Intel® Neural Compressor supported advanced large language models (LLMs) quantization technologies including SmoothQuant (SQ) and Weight-Only Quant (WOQ),
and verified a list of LLMs on 4th Gen Intel® Xeon® Scalable Processor (codenamed Sapphire Rapids) with PyTorch,
Intel® Extension for PyTorch and Intel® Extension for Transformers.
This document aims to publish the specific recipes we achieved for the popular LLMs and help users to quickly get an optimized LLM with limited 1% accuracy loss.
Notes:
- The quantization algorithms provide by Intel® Neural Compressor and the evaluate functions provide by Intel® Extension for Transformers.
- The model list are continuing update, please expect to find more LLMs in the future.

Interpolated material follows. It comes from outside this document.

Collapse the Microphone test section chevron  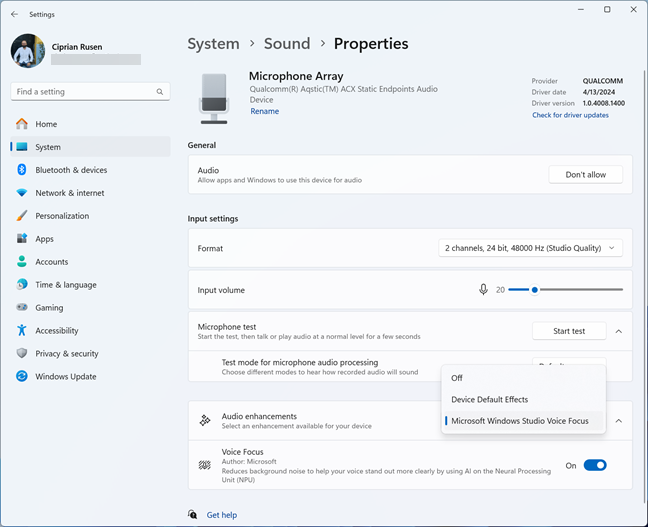click(x=619, y=331)
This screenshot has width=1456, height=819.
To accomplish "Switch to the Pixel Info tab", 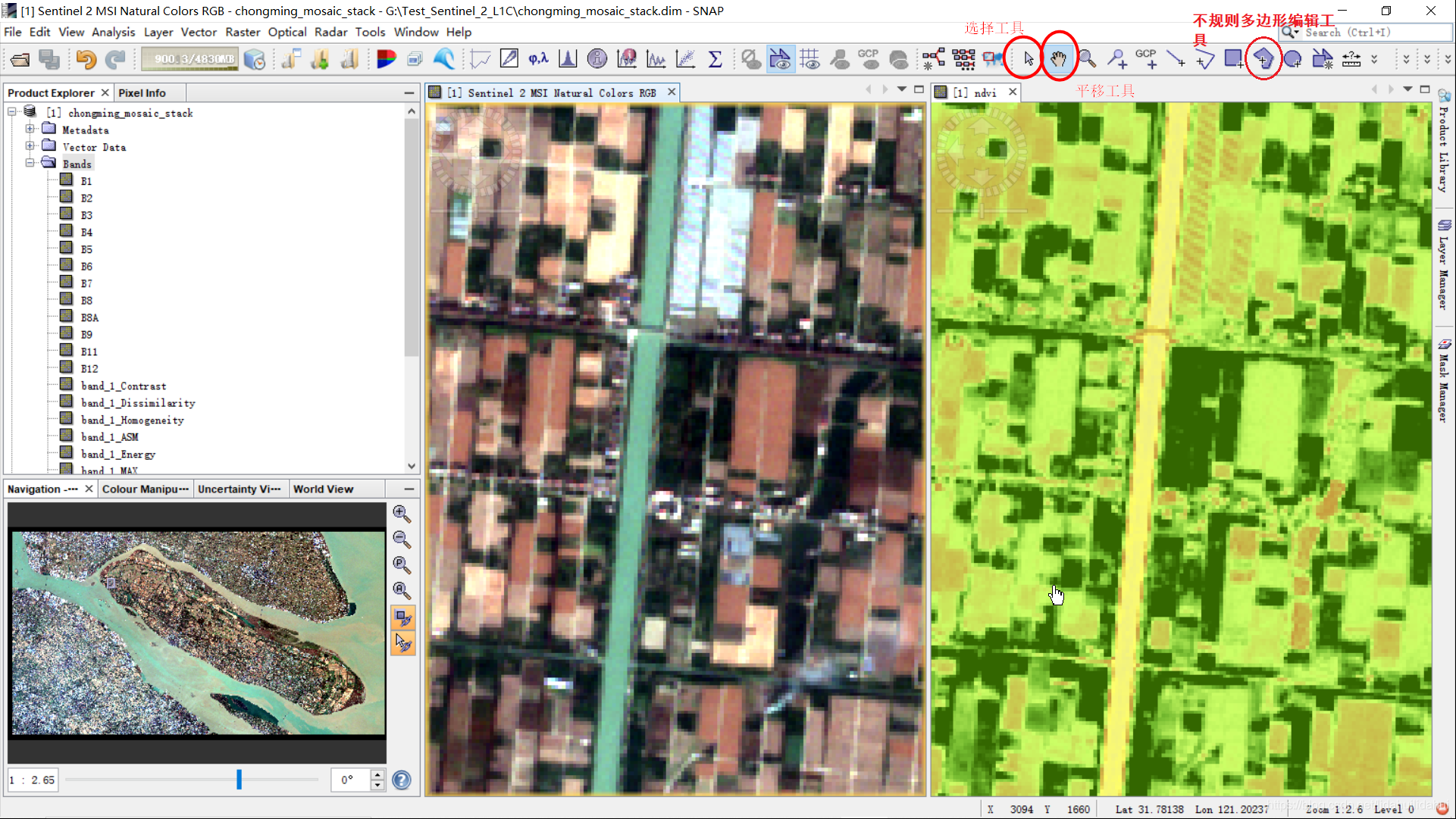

Models | SQ INT8 | WOQ INT8 | WOQ INT4 |
---|---|---|---|
EleutherAI/gpt-j-6b | ✔ | ✔ | ✔ |
facebook/opt-1.3b | ✔ | ✔ | ✔ |
facebook/opt-30b | ✔ | ✔ | ✔ |
meta-llama/Llama-2-7b-hf | ✔ | ✔ | ✔ |
meta-llama/Llama-2-13b-hf | ✔ | ✔ | ✔ |
meta-llama/Llama-2-70b-hf | ✔ | ✔ | ✔ |
tiiuae/falcon-40b | ✔ | ✔ | ✔ |
Detail recipes can be found HERE.
Notes:
- This model list comes from IPEX.
- WOQ INT4 recipes will be published soon.